Por que Eva comeu o fruto?
Conta a tradição bíblica que no jardim do Éden, Eva vivia em perfeita harmonia com Adão, longe de sofrimentos e conflitos. Tudo estava permitido, exceto um único ato: comer o fruto da árvore do conhecimento do bem e do mal. A desobediência traria consequências graves.
Segundo o relato, em um momento de separação de Adão, Eva encontra-se com a serpente — descrita como astuta e persuasiva. Ela começa a questionar a proibição divina, sugerindo que comer o fruto não traria morte, mas sim um novo entendimento: "Vocês serão como deuses, conhecendo o bem e o mal". Essa ideia toca algo profundo em Eva — a curiosidade, o desejo de saber mais, talvez até de decidir por si mesma o que é certo ou errado.
Diante da serpente, Eva hesita, mas acaba se convencendo. O fruto parecia bom para comer, agradável ao olhar e capaz de dar sabedoria. Então, ela o pega, come e oferece a Adão, que também consome. A partir daquele momento, algo muda: surge a consciência do erro, da nudez, da culpa. A inocência se perde.

++++++

**Objetivo do exercício:**
Com base no texto sobre Eva e o fruto, responda:
1. Qual era o único ato proibido no jardim do Éden?
2. Como a serpente é descrita?
3. A quem Eva oferece o fruto depois de comê-lo?

**Material fornecido:**

++++++

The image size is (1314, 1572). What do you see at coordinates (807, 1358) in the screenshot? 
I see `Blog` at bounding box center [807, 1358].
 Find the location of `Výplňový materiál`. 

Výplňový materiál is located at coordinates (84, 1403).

++++++

**Solução do exercício:**
1. Comer o fruto da árvore do conhecimento do bem e do mal.
2. Como astuta e persuasiva.
3. A Adão, que também o consome.